La maestra me lleva a donde la niña. Por su tamañito, me agacho y me quedo quieto. Ella empieza a tocarme la cara, las manos, los brazos, las orejas, el torso, las piernas, los pies. Casi todo el cuerpo.

Al tocarme el arete en la nariz, hace una pausa interesante. Algo está sucediendo dentro de su mente. Y de repente su postura cambia ufff cuando nota que tengo los pies descalzos.

Aquí la maestra me dice: “Ella está poniéndole rostro y cuerpo a la voz que escucha en televisión”.

Algo en mi pecho se conecta con este momento. No sé qué es, pero me entra una alegría. Un momento especial que incluye unas cuantas lágrimas.

Por lo que entiendo... la niña está formando una figura. Una especie de forma en su mente.

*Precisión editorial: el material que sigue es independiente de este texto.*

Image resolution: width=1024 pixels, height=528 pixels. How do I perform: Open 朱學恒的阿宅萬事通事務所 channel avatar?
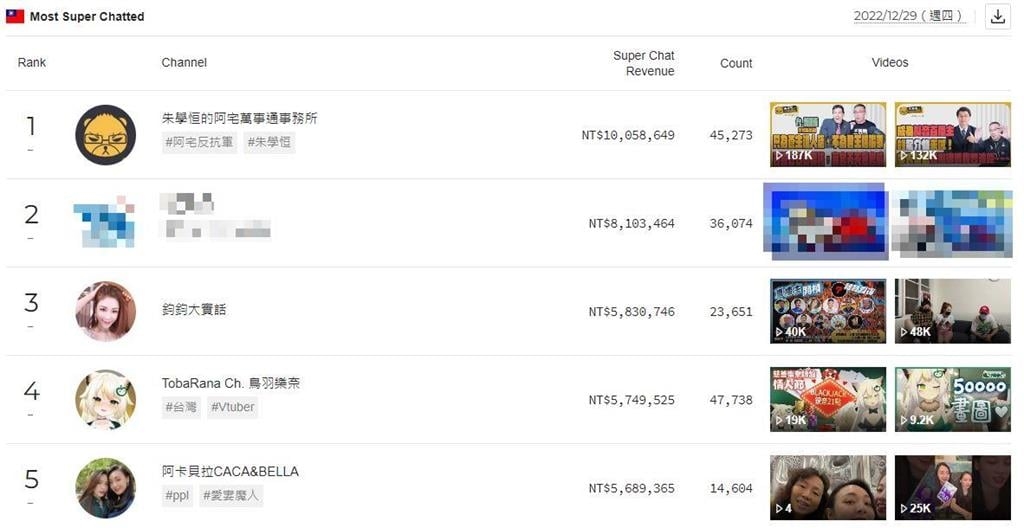[x=105, y=135]
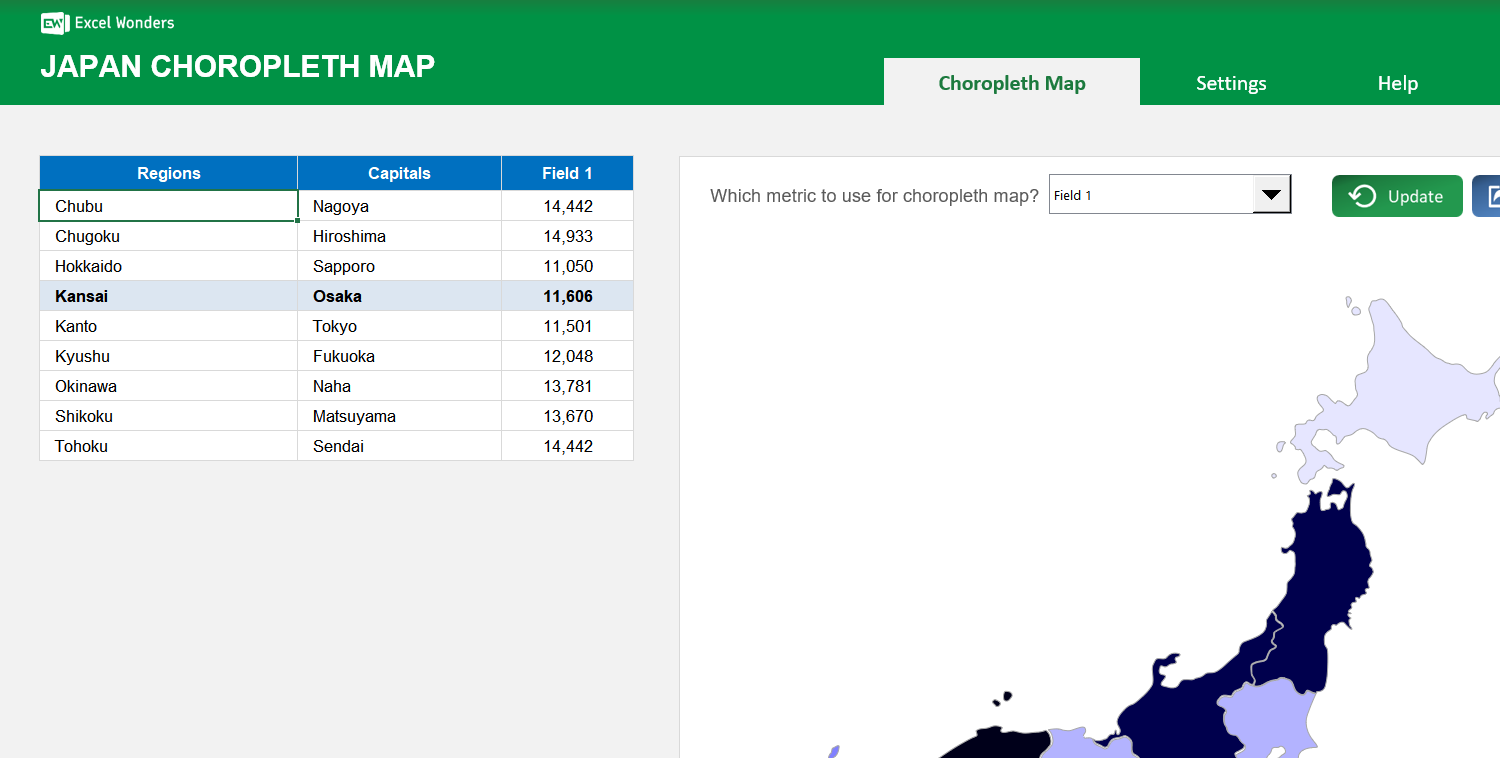Screen dimensions: 1500x758
Task: Select the Kansai row in the table
Action: coord(168,296)

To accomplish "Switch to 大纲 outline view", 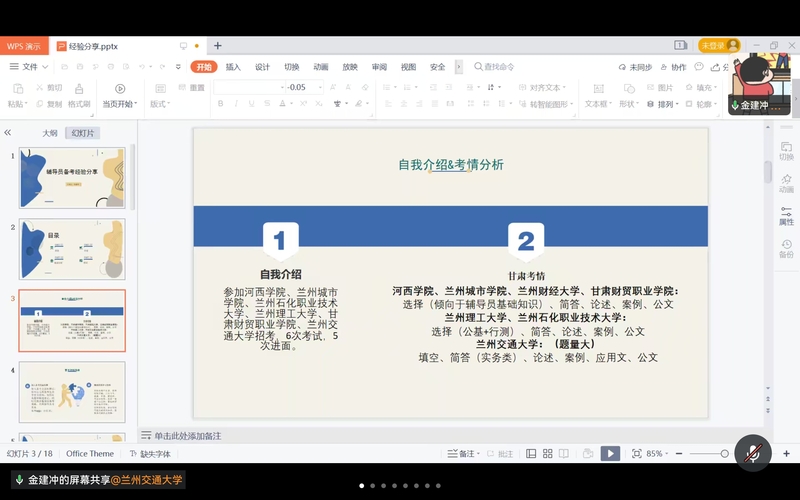I will click(x=49, y=133).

Y como no quiere quedarse con una idea vaga, ella está recorriendo todo. Mis facciones, las curvas, la textura. Está sintiendo para recrearlo en una forma en que ella puede entenderlo en su imaginación. Literalmente sintiendo: Tacto.

Y esto es lo que significa “conocerte”.

Hoy, junio 2020, me pregunto:

“¿Qué es eso que me falta conocer de mí? ¿Y de ti? ¿Donde me falta recorrer las facciones, las curvas, las texturas, para realmente entender lo que debo?”

La técnica de la niña me sirve. Es una forma exploradora, abierta, sin juicio... que permite que las imágenes necesarias aparezcan en la mente.

Todos los días es un entrenamiento nuevo. Hoy es re-valorando lo que esta gran niña, gran maestra, me enseñó. Gracias.

-Robert Baum
”Sé la persona que viniste a ser, para vivir la vida que viniste a vivir.”